Minoru Saito, an admired Japanese solo sailor who at the age of 71 completed his seventh single-handed circumnavigation of the world, was selected by the Cruising Club of America to receive the prestigious Blue Water Medal for 2006. The medal was presented at the Club's annual Awards Dinner in New York on January 16, 2007 by Commodore Edward S. Rowland.
Saito, sailing his 50 foot sloop, Shutendohji II, first raced around the globe in the 1990-1991 BOC Challenge and has been sailing almost continuously in solo world-circling races and voyages ever since.

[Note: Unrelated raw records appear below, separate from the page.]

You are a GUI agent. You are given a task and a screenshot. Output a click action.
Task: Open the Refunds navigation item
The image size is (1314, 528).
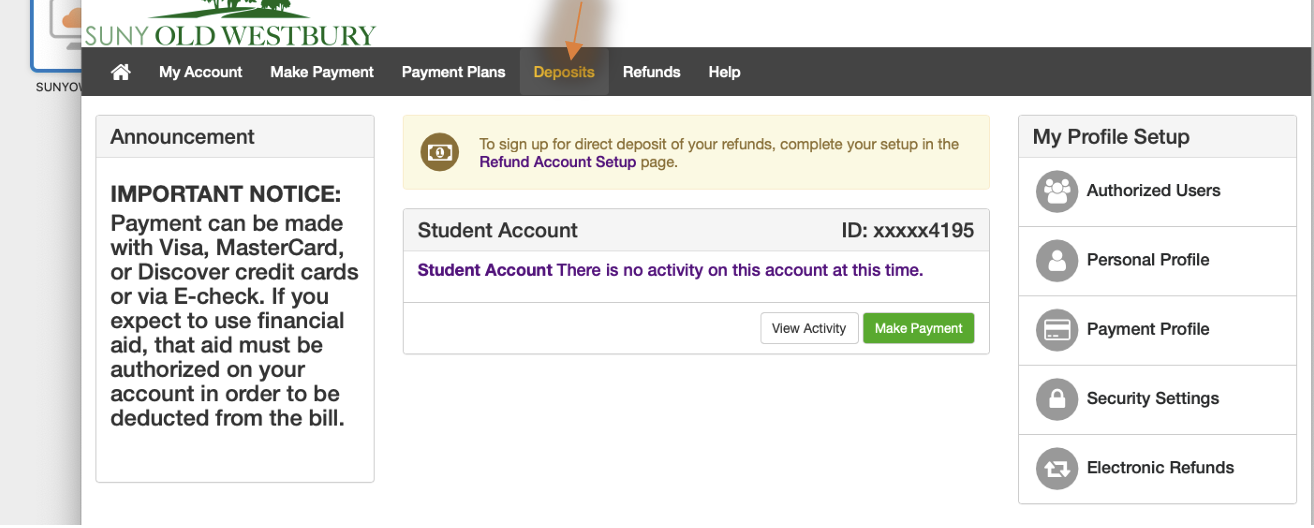pos(651,72)
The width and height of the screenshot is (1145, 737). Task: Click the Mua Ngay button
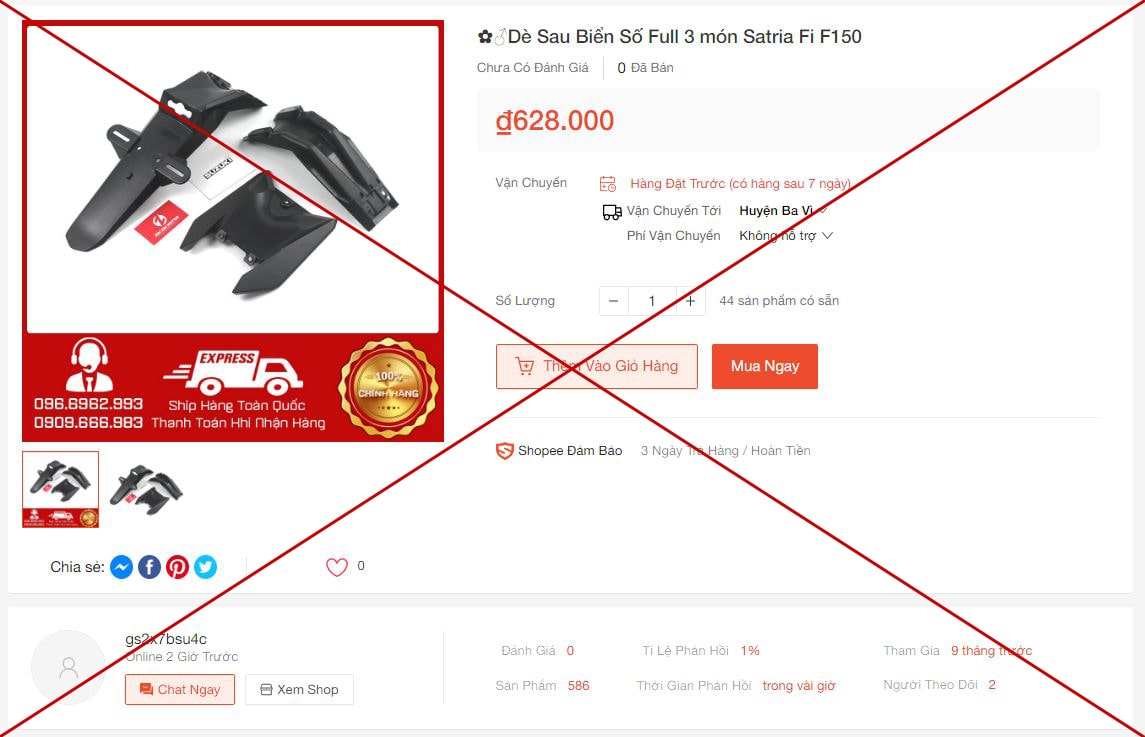(x=765, y=366)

On completing his latest voyage, which ended in June, 2005 in Japan, he had sailed 240,000 miles at sea.
Minoru Saito began serious sailing in 1973 at the age of 39 by participating in races in Japan. Thirteen years later he purchased a 43-foot sailboat in Australia and entered several grueling races between Australia, New Zealand and Japan, including the Melbourne to Osaka Race, the Around Australia Single-handed Race (where he suffered a heart attack, which forced him to retire from the race) and the Auckland-Fukuoka Race. Between races, while sailing from Japan to Sydney, he survived a typhoon, two cyclones and several knock-downs from gale force winds.
In 1991 Saito acquired Shutendohji II, a solid 50-foot blue water cruiser built in Australia and modified for long-distance solo ocean racing. To qualify for and participate in the third BOC round-the-world race, he sailed from Sydney, Australia to Newport, Rhode Island, then in the race itself. In 1994 he sailed from Japan to Charleston, South Carolina to participate in the fourth BOC Challenge, then back to Japan via the Red Sea, thus completing two circumnavigations in one continuous trip. In 1997 he sailed from Japan to England via Australia and the Cape of Good Hope, South Africa, then in the Single-handed Trans-Atlantic race between Falmouth, England and Charleston, and then participated in the fifth BOC Challenge, renamed the “Around Alone.” On returning to Japan via Cape Town and Tasmania, Australia, he completed his sixth circumnavigation.
His latest voyage, dubbed “Challenge-7,” began in Tokyo in October 2004 in the form of an informal contest between himself and Japanese single-hander Kenichi Horie. Saito completed the route without stopping 7 1/2 months later on June 6, 2005, a few days ahead of Horie, to notch up his seventh circumnavigation.
Minoru Saito has always sailed without sponsorship, with a sparsely funded budget and with a long-running heart ailment. While seldom among the winners and sailing an ageing boat, his dogged persistence, cheerful attitude and indomitable spirit have been recognized and praised in yachting circles all over the world.